Hazel shivered at the very idea and scrutinized a half-moon critically.
“I suppose . . .” began Anne.
“We haven’t anything in common, you know, Miss Shirley. He doesn’t care for poetry and romance, and they’re my very life. Sometimes I think I must be a reincarnation of Cleopatra . . . or would it be Helen of Troy? . . . one of those languorous, seductive creatures, anyhow. I have such wonderful thoughts and feelings . . . I don’t know where I get them if that isn’t the explanation. And Terry is so terribly matter-of-fact . . . he can’t be a reincarnation of anybody. What he said when I told him about Vera Fry’s quill pen proves that, doesn’t it?”
“But I never heard of Vera Fry’s quill pen,” said Anne patiently.
“Oh, haven’t you? I thought I’d told you. I’ve told you so much.

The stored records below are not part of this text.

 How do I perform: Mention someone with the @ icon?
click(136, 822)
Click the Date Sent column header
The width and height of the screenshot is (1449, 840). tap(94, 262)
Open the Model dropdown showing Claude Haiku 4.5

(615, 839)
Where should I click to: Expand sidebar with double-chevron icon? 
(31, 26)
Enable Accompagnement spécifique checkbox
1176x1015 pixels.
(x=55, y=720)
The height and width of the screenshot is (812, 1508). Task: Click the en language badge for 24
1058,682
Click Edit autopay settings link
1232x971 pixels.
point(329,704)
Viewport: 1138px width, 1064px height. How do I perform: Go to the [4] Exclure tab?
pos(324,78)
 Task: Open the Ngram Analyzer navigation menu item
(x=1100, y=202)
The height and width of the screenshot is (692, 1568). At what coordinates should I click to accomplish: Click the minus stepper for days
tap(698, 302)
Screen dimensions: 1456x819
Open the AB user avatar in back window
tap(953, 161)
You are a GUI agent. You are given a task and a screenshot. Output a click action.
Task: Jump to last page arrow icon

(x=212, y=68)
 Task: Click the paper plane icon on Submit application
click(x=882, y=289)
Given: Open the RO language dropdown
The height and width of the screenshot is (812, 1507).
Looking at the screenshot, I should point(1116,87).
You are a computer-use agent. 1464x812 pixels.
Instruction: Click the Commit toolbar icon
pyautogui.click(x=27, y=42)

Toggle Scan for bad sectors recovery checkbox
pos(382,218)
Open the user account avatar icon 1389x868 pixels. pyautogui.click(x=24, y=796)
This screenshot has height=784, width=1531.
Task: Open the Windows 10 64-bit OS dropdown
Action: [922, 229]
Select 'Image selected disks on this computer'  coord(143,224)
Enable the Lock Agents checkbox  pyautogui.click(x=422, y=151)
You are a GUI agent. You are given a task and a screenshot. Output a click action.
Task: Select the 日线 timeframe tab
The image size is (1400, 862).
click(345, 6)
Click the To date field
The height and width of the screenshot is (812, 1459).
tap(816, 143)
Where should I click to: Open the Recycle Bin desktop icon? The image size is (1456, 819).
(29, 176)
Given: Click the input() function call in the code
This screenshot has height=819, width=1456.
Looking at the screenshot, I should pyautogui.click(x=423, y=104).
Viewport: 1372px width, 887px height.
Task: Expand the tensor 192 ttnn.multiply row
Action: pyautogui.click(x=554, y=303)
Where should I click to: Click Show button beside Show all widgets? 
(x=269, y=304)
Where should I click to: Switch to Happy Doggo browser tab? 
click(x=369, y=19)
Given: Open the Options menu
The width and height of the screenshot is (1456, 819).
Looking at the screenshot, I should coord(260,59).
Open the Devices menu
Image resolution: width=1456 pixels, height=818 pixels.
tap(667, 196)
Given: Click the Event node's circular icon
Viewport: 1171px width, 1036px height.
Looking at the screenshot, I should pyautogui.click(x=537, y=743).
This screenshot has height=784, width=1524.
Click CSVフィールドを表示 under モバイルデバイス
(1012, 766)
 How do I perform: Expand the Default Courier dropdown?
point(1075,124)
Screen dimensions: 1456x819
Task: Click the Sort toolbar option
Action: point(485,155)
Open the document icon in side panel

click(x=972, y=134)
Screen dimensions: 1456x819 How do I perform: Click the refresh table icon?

Vera’s fiance gave her a quill pen he’d made out of a feather he’d picked up that had fallen from a crow’s wing. He said to her, ‘Let your spirit soar to heaven with it whenever you use it, like the bird who once bore it.’ Wasn’t that just wonderful? But Terry said the pen would wear out very soon, especially if Vera wrote as much as she talked, and anyway he didn’t think crows ever soared to heaven. He just missed the meaning of the whole thing completely . . . it’s very essence.”